## Directions for this task
In the entries below, which lines run from the one containing "Click the 辅助功能: 调查 accessibility status" to the one containing "Decrease sniper mouse"? Copy exactly those lines, ends included, and no others.

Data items
———

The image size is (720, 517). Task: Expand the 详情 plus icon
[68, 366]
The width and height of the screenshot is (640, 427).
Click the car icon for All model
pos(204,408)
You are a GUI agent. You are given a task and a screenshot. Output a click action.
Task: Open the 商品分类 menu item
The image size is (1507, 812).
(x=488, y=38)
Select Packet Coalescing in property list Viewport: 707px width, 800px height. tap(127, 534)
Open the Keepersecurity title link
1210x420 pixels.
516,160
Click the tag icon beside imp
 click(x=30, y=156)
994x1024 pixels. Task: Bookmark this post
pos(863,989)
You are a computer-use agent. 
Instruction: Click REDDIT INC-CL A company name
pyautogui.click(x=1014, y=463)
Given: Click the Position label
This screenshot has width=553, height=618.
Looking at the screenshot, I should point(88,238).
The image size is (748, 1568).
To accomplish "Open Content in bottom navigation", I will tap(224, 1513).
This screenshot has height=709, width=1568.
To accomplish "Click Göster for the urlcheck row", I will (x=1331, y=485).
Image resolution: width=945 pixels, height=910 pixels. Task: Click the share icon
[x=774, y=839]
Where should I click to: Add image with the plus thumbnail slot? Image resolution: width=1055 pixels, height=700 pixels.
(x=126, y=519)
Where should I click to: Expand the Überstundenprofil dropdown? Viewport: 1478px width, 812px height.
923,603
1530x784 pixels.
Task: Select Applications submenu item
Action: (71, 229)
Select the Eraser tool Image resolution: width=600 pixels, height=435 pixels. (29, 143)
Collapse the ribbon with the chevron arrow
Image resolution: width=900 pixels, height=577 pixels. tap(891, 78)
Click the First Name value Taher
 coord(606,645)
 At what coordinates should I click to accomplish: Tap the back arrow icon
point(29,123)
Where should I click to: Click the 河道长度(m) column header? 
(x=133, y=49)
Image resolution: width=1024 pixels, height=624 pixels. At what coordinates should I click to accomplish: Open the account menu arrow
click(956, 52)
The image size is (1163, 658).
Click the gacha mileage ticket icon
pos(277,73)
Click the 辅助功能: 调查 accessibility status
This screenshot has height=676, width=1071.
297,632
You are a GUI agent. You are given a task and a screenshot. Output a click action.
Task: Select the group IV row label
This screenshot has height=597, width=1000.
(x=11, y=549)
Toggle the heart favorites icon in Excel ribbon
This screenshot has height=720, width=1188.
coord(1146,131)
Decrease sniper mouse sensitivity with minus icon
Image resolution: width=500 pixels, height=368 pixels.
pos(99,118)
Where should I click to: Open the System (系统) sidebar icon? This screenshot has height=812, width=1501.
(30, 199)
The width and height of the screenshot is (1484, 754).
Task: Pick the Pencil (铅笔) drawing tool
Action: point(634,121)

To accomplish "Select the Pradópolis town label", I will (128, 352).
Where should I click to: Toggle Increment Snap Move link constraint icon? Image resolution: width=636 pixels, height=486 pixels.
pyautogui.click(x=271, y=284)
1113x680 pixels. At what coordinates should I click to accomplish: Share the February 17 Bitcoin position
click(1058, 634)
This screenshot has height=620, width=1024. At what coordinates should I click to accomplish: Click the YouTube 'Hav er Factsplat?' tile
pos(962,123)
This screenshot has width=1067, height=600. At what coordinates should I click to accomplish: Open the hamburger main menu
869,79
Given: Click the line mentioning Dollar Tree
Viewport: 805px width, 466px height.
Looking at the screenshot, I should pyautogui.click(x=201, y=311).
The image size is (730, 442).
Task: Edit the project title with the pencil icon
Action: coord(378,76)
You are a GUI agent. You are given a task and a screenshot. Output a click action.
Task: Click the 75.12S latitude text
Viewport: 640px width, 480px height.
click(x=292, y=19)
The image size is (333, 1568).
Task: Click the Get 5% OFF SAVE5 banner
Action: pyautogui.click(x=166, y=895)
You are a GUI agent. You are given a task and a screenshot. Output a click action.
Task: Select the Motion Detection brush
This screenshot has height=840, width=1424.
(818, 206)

———

## Exercise answer
Click the 辅助功能: 调查 accessibility status
This screenshot has height=676, width=1071.
297,632
You are a GUI agent. You are given a task and a screenshot. Output a click action.
Task: Select the group IV row label
This screenshot has height=597, width=1000.
(x=11, y=549)
Toggle the heart favorites icon in Excel ribbon
This screenshot has height=720, width=1188.
coord(1146,131)
Decrease sniper mouse sensitivity with minus icon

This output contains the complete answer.